Being a parent is not something that everyone has as a goal in life. But once you decide that you want to be a parent, and you are unable to, your life can either unravel, or you can try to find meaning in your struggles. This blog is me trying to find meaning.

Tuesday, August 16, 2011

Quick and Dirty Update

Quick and dirty update: As of last Thursday, August 18, my beta was below 5, so back to non-pregnancy levels. It went down faster then I thought, to be honest.

Kind of interesting - the afternoon before I did a FRER pregnancy test I had sitting in my desk and it was faintly positive. Must have just caught the tail end of the drop!?

Unfortunately, I've had a rough couple of days, though today feels a bit brighter (could be on account of the sun and warmth). I had a few run-in's with pregnant people and babies on Saturday, and that progressed in to me feeling really sorry for myself. I get all sad and kind of just drag myself around when I am in moods like this, and although I'm not snappy or bitchy, I am pretty boring to be around because I get quiet and don't want to be around people. I guess it's a blessing in disguise that Derek's worked the last two nights and is out camping/hiking with a buddy tonight. Sometimes you just need to be alone, you know?
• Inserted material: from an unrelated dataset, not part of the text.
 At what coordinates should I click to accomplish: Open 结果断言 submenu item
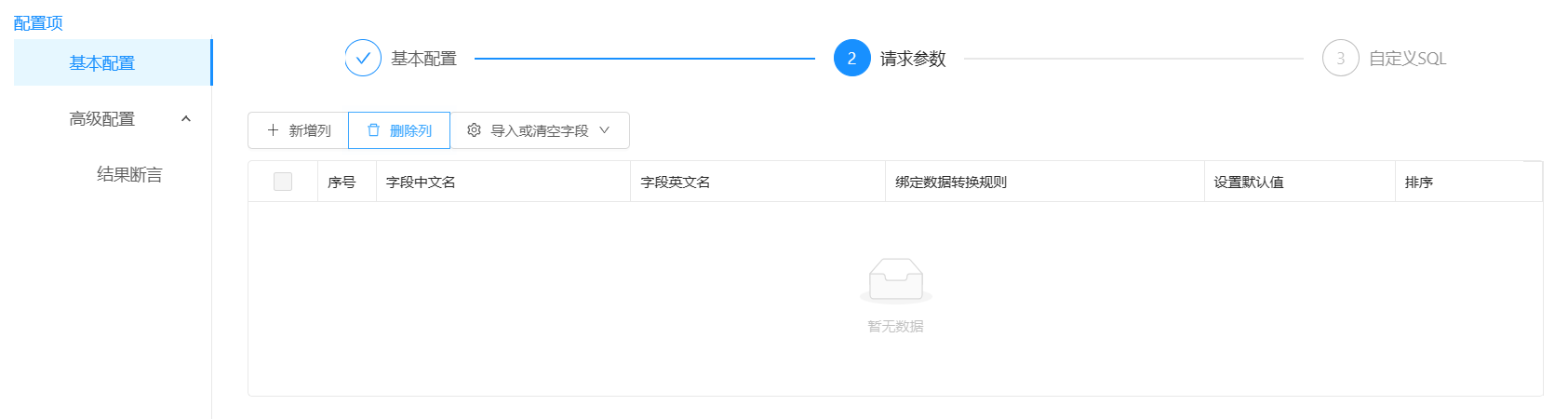pyautogui.click(x=129, y=174)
Plus, I've been catching up on one of my favourite TV series and there is lots of unwarranted crying involved, but it feels good.

Anyhow, I did the sweep over the weekend and got rid of my dozens of positive pregnancy tests except for one - the darkest one from 18 DPO. I still have one from my pregnancy last summer, and decided I'd keep one from this pregnancy too. Something to remember, I guess, since there really isn't anything else.